Background and Current Situation
As the foreign exchange control of China's capital account has not been fully liberalized, domestic enterprises will be directly or indirectly supervised by the foreign exchange control department when they convert RMB into foreign currencies and make overseas payments. In accordance with the Administrative Regulations of the People's Republic of China on Foreign Exchange and other regulations related to foreign exchange, domestic enterprises making overseas payments under different transaction structures shall be subject to different degrees of supervision. A domestic enterprise may generally make overseas payments according to the following transactions: service fees, payments for goods or dividend, overseas lending and overseas investment by the enterprise, overseas loans secured by domestic guarantee, etc.
In addition, a foreign investor may also remit its funds abroad by way of capital reduction in the domestic company. Shanghai Veritas Law Corporation recently successfully assisted a foreign investor in the capital reduction of its domestic subsidiary. Our relevant experience is summarized as follows:
Capitals Reduction Processes and Points to Note for FIE
In general, capital reduction of FIE may be divided into eight steps:
(1)The board of directors formulates a capital reduction plan, which should list out the following items: the total amount of the reduced registered capital of the company; the amount of registered capital reduced by the relevant shareholder(s); the equity structure after the capital reduction; arrangements on protecting creditors’ interests;
(2)The finance department of the subject company prepares an up to date asset inventory and balance sheet;
(3)To hold shareholders' meeting on adopting resolution on the capital reduction;
(4) The Company notifies creditors of the Company's capital reduction within ten (10) days from the date on which the resolution is adopted;
(5)The Company publishes an announcement regarding the capital reduction on a newspaper within thirty (30) days from the date on which the resolution is adopted;
(6)Settles outstanding debts or provides security within 45 days upon the publication of the announcement on capital reduction;
(7)Applies to relevant local AMR for registration;
(8)Applyies for changes of foreign exchange status with the bank in which the capital account is opened.

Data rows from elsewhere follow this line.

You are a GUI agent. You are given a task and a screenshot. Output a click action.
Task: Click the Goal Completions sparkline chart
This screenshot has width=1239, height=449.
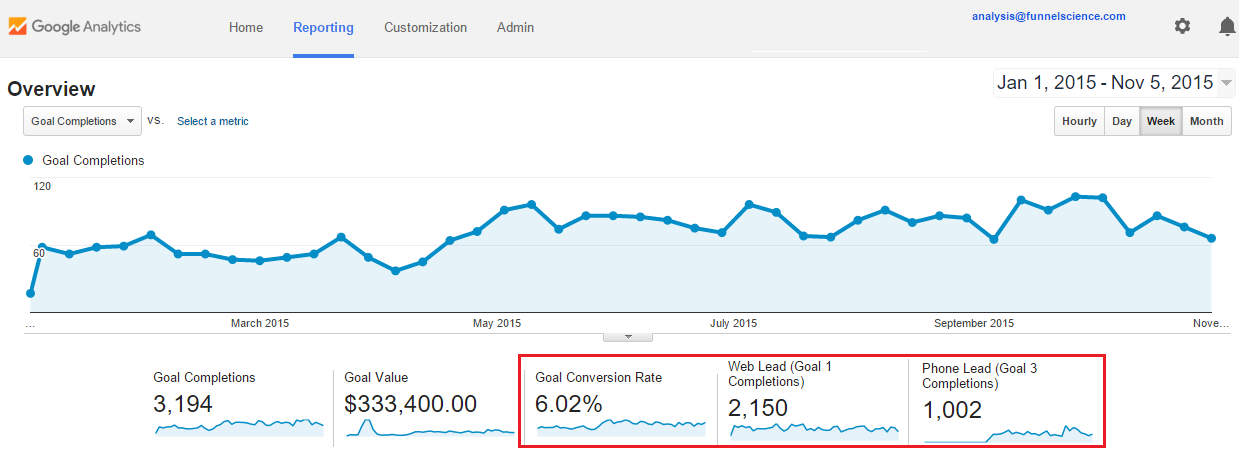click(239, 426)
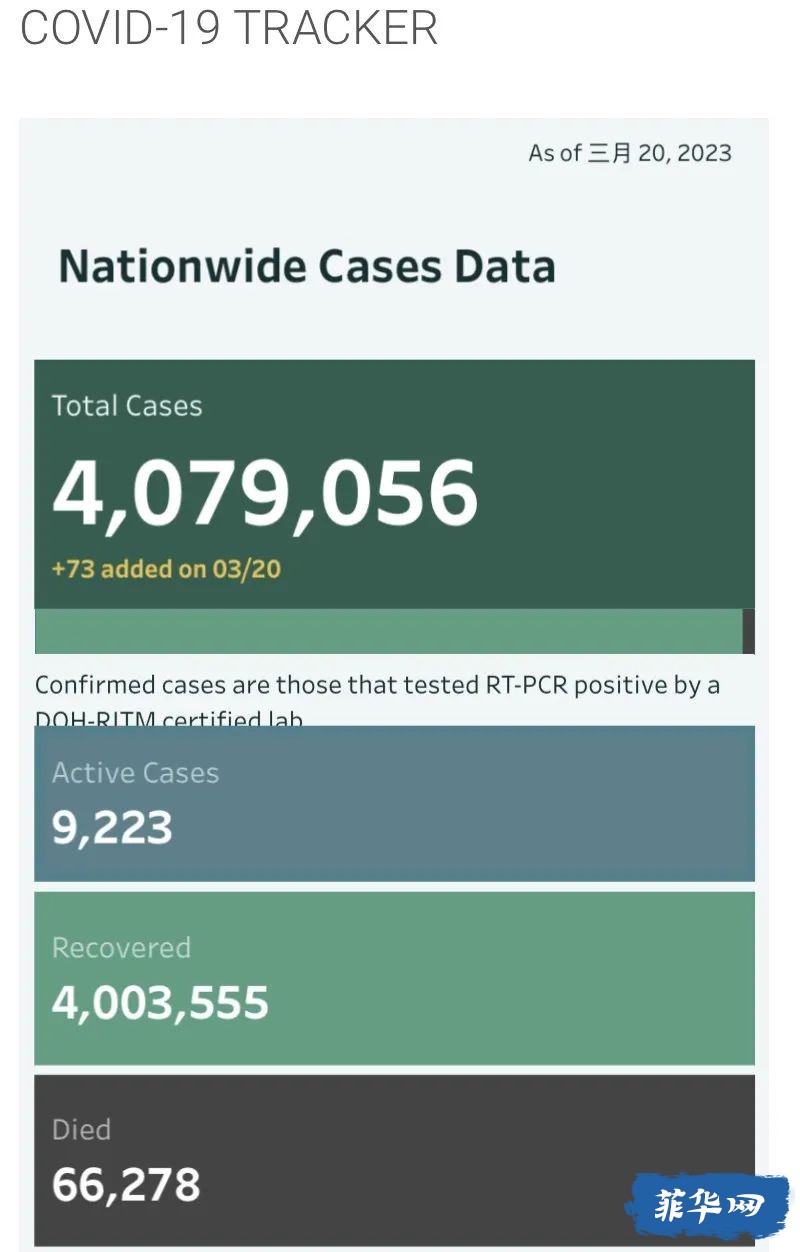Select the 66,278 deaths number

click(x=126, y=1185)
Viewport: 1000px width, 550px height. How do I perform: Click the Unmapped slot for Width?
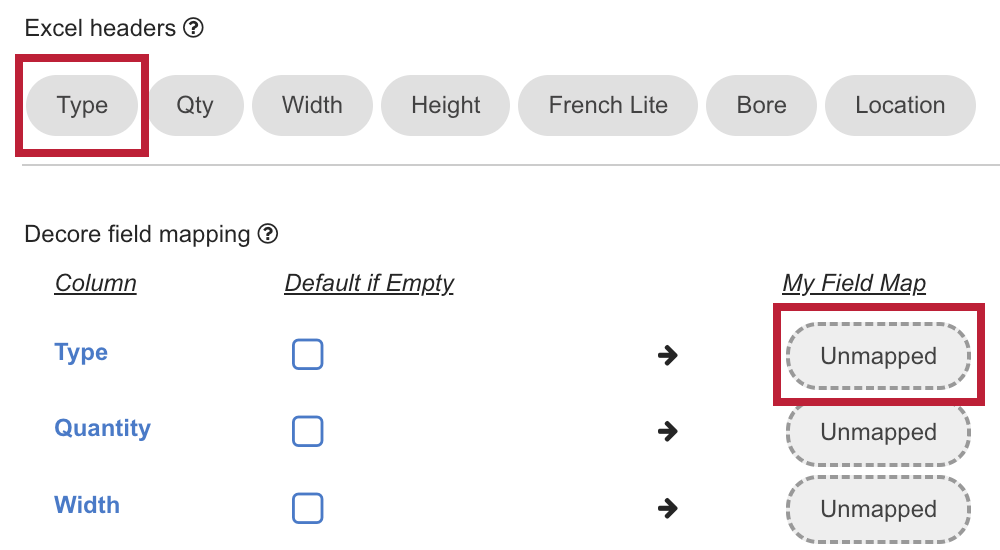pos(878,509)
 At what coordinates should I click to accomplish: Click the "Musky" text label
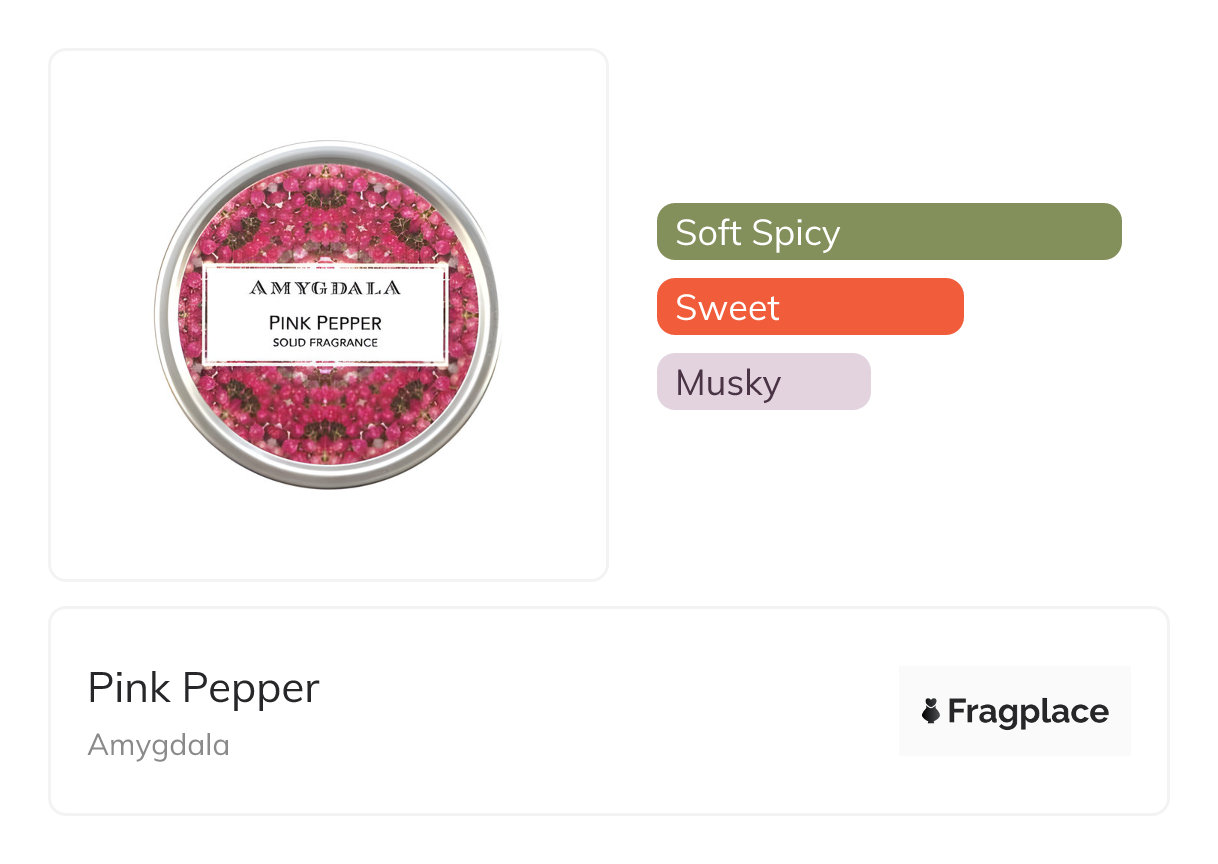728,383
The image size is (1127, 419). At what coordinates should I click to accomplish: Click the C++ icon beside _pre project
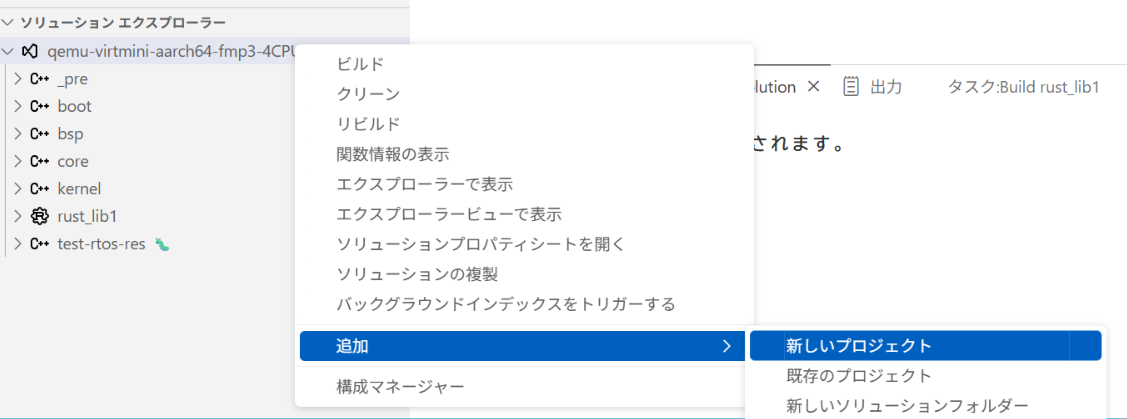tap(40, 78)
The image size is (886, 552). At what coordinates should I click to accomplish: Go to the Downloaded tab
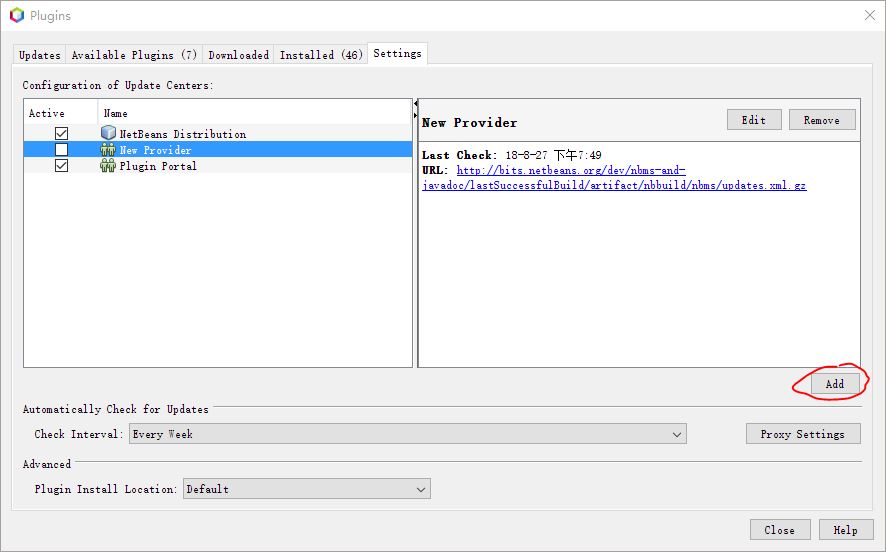tap(238, 55)
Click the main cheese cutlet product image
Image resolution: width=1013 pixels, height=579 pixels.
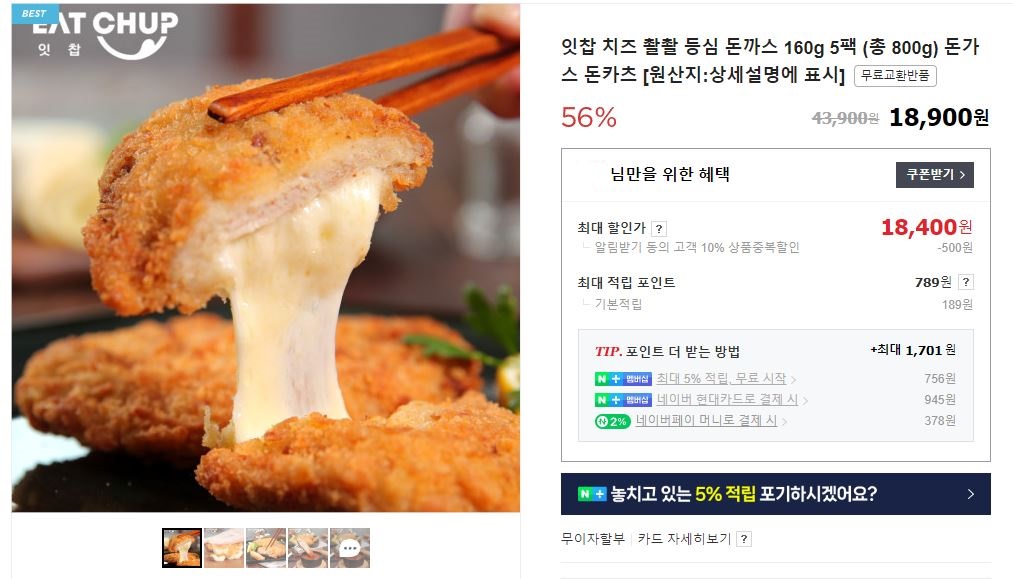click(266, 258)
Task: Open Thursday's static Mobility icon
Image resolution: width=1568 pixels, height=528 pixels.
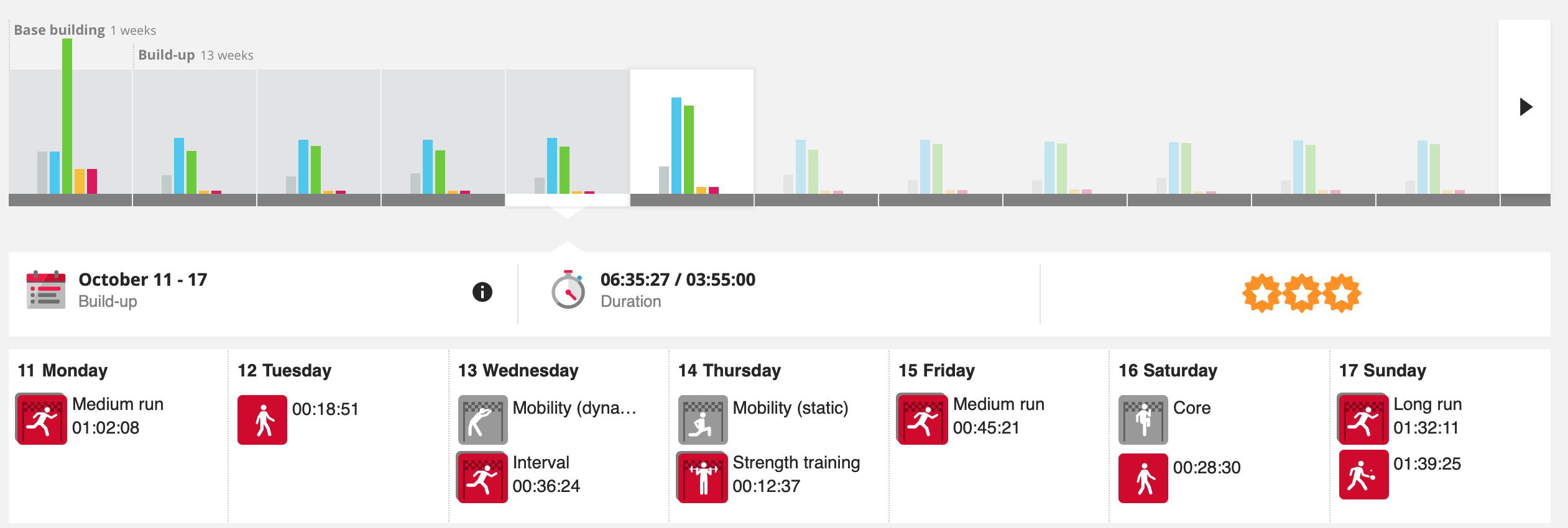Action: coord(703,420)

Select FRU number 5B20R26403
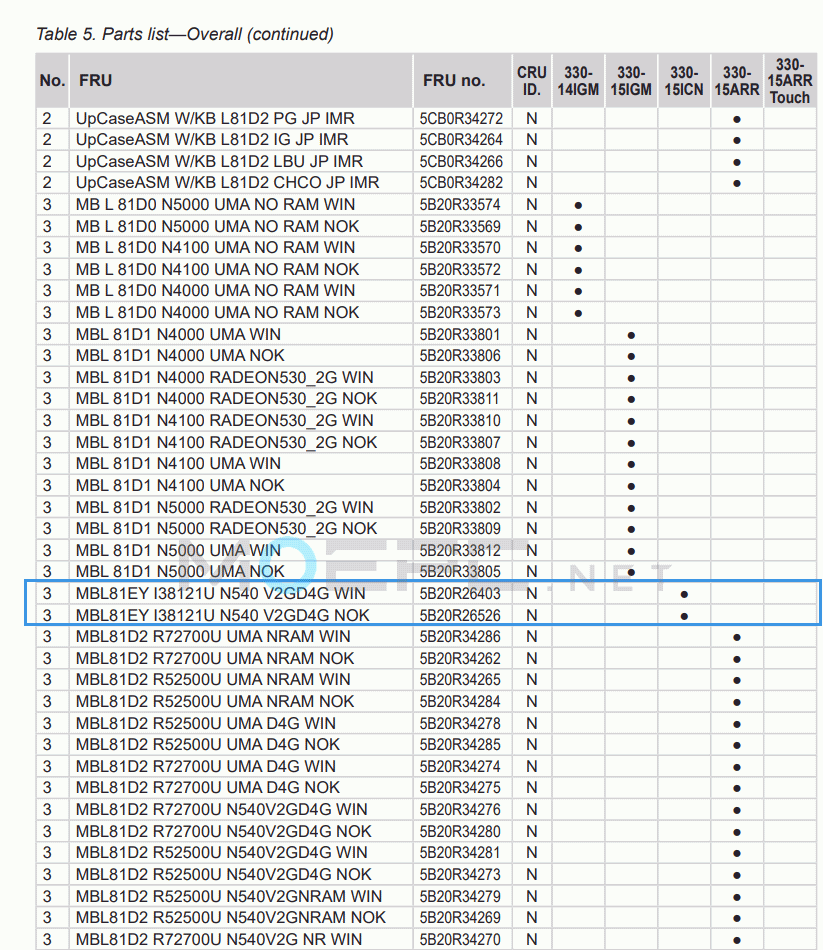(x=461, y=594)
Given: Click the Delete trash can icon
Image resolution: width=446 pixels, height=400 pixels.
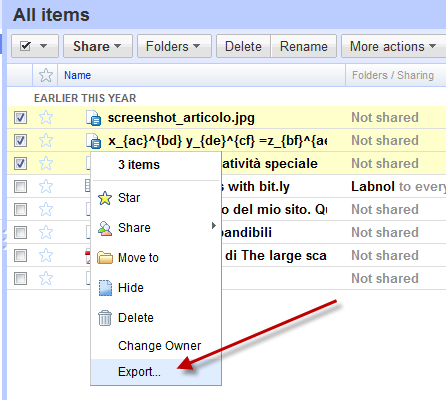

In order to carry out the capital reduction procedure smoothly and reduce the legal risks to shareholders, a number of matters on the actual process require attention. First and foremost, in order to avoid the risk of illegal capital reduction, the subject company must strictly follow the statutory deadlines on notifying creditors and making an announcement; further, some materials that are not required to be submitted to the AMR for examination (such as the balance sheet and the list of assets) should also be prepared in accordance with relevant regulations . In addition, the signatory of capital reduction materials should be the same person as the one listed on the record of the AMR, failing which the newly authorized signatory shall have to be notarized and legalized. Lastly, when a FIE reduces its capital, it is required to adjust its total investment amount accordingly, although the new Foreign Investment Law does not contain provisions regulating total investment amount, yet in actual practice, the item of total investment still remains in the AMR system.